Work order: Please return the lines of the data that contain "button".

Stored items:
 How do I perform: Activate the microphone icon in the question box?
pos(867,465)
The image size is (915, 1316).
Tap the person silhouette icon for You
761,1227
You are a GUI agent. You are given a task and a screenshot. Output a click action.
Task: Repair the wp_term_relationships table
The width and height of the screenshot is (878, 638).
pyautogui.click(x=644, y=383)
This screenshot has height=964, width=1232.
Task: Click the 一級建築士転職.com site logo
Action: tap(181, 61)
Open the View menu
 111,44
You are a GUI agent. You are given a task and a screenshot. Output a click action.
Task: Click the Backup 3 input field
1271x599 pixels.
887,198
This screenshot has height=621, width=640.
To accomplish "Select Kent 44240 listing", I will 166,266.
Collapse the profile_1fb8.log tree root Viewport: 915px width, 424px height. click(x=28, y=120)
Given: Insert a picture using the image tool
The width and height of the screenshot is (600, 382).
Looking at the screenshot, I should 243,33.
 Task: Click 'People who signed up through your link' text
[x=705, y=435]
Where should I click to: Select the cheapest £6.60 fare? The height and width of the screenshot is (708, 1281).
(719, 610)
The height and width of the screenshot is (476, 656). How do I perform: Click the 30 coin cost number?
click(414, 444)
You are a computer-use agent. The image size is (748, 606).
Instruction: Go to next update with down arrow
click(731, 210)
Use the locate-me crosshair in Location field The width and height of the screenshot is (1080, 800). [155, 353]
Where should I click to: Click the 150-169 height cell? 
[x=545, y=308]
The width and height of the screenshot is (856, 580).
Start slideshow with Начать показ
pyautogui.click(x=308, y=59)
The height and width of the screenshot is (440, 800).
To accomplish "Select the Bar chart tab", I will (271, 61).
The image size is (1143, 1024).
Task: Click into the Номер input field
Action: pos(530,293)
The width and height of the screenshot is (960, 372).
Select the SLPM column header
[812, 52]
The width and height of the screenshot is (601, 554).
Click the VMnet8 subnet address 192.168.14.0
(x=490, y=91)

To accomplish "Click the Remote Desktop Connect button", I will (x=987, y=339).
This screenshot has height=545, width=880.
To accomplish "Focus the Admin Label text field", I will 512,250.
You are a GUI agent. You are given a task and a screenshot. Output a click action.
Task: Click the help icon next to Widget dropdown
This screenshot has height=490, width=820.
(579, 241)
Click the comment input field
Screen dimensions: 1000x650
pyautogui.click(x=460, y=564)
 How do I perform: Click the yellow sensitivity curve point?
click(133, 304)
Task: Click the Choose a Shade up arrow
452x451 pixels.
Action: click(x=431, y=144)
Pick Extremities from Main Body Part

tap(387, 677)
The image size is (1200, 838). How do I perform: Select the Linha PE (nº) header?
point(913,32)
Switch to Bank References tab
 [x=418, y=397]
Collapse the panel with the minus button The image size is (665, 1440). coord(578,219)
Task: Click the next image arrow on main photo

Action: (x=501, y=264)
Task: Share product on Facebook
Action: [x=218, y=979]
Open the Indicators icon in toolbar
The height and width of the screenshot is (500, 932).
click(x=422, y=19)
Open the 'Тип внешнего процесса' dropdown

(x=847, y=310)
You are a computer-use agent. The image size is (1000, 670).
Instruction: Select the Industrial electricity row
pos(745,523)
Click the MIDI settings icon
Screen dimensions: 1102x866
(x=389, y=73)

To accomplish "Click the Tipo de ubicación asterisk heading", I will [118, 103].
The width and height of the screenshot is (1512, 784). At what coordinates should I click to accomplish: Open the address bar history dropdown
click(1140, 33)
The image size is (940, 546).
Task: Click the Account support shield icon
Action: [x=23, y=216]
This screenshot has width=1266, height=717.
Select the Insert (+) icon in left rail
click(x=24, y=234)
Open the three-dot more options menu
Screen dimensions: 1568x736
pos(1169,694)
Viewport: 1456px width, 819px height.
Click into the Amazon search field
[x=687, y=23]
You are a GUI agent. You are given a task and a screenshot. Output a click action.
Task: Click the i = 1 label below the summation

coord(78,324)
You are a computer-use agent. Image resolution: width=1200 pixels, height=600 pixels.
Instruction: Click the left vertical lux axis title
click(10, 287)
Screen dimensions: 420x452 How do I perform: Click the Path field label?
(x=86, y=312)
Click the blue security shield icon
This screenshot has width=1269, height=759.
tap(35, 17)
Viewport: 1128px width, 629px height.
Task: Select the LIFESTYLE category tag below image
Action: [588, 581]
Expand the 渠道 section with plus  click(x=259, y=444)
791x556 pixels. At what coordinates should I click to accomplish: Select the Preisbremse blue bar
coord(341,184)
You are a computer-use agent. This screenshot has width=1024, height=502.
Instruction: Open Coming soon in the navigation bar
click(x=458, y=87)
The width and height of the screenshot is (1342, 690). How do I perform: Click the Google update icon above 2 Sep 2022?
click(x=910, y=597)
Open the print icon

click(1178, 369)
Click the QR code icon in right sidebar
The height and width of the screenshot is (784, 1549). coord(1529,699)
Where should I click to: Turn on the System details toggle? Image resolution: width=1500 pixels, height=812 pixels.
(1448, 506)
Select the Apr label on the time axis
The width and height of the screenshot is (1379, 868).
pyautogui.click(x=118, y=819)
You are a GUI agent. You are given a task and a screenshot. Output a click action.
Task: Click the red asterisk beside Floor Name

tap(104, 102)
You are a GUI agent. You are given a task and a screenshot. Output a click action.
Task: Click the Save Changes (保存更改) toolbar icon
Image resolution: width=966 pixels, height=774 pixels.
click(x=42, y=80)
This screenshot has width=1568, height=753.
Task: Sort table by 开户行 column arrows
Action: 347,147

Exercise output:
To accomplish "Click the Remote Desktop Connect button", I will (x=987, y=339).
Collapse the panel with the minus button The image size is (665, 1440). coord(578,219)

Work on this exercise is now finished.